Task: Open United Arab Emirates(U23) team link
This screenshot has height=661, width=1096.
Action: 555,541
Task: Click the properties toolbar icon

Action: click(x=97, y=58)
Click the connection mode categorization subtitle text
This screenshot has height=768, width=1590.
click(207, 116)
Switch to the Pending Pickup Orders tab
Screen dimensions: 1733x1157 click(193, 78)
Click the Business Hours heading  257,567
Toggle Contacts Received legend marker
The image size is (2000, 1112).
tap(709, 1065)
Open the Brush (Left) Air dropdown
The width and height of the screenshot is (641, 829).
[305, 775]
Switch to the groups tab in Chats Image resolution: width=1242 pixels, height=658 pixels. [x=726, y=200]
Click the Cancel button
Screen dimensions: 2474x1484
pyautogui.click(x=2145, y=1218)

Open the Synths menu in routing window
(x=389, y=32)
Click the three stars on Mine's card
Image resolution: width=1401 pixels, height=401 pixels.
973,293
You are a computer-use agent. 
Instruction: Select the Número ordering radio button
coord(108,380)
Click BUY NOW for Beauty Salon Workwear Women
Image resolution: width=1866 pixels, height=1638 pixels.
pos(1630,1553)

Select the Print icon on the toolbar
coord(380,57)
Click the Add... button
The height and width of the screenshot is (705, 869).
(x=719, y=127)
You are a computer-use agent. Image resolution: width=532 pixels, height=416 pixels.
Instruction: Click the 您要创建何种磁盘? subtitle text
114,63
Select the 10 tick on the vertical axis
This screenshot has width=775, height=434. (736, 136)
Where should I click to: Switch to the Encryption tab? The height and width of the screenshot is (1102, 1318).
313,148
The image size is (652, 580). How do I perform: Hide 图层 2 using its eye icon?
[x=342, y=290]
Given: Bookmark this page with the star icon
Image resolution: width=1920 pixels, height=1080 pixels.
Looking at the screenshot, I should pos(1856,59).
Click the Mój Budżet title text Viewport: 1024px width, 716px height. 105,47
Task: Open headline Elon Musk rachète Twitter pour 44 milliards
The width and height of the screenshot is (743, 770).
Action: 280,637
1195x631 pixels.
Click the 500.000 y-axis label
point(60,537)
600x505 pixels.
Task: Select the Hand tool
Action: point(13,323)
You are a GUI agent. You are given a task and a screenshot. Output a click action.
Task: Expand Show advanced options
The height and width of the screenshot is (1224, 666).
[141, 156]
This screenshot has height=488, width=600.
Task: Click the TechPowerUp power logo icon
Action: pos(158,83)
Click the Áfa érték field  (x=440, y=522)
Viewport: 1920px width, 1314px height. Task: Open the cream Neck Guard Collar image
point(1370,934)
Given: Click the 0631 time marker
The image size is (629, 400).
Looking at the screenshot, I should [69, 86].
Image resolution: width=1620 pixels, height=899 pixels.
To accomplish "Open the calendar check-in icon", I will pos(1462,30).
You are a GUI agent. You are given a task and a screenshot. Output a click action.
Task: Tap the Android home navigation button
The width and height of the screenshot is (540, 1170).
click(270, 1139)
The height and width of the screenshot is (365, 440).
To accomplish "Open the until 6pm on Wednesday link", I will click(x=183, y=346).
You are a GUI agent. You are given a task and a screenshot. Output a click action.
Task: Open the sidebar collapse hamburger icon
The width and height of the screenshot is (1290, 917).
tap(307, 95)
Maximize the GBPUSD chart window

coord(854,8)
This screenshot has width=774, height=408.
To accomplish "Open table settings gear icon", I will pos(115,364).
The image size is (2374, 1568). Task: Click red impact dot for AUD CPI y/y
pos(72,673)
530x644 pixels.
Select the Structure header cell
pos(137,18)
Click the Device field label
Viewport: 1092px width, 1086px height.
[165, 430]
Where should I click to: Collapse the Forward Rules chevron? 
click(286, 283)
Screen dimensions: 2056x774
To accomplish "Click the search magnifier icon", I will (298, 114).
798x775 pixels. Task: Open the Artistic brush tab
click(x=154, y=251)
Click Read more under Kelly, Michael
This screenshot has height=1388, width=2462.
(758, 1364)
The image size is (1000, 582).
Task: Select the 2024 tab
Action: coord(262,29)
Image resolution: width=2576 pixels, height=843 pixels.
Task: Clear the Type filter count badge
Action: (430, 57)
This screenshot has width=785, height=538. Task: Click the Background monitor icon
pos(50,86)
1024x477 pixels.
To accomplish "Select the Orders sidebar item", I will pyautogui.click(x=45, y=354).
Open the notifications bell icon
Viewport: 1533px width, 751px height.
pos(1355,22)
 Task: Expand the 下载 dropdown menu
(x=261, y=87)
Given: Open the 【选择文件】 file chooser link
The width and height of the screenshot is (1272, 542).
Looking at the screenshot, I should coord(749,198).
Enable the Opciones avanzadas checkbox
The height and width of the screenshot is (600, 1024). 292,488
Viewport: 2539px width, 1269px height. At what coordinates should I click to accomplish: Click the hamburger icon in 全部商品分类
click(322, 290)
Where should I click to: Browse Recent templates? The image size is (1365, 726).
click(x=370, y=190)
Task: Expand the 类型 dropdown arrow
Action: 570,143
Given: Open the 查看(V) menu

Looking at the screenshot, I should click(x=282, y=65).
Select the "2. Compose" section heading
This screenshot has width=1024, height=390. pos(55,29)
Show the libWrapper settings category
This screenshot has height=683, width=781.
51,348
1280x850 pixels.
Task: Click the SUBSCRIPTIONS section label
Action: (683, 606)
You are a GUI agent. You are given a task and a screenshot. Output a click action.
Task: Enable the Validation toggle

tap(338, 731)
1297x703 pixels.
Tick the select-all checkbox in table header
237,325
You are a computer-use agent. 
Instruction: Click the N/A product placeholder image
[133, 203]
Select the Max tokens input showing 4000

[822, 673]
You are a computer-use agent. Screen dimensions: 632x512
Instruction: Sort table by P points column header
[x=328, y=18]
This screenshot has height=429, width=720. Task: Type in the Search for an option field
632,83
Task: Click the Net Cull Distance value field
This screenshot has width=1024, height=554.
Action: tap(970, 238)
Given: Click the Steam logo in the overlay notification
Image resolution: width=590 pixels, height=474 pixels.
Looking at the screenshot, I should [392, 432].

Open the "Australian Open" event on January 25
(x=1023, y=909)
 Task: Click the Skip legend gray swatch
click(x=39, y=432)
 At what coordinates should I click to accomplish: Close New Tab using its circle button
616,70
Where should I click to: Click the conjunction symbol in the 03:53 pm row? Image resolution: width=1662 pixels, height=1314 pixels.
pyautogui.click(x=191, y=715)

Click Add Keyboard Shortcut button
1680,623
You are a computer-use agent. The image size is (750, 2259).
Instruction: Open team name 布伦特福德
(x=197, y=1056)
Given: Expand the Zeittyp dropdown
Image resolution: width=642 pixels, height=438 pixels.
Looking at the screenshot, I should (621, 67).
※ ※ ※
Retype the lines of the listing word for word, beginning at the line that contains "Where should I click to: Collapse" and stopping after the line that contains "Action: (430, 57)".

REPLY TO THE TASK:
Where should I click to: Collapse the Forward Rules chevron? 
click(286, 283)
Screen dimensions: 2056x774
To accomplish "Click the search magnifier icon", I will (298, 114).
798x775 pixels. Task: Open the Artistic brush tab
click(x=154, y=251)
Click Read more under Kelly, Michael
This screenshot has height=1388, width=2462.
(758, 1364)
The image size is (1000, 582).
Task: Select the 2024 tab
Action: coord(262,29)
Image resolution: width=2576 pixels, height=843 pixels.
Task: Clear the Type filter count badge
Action: (430, 57)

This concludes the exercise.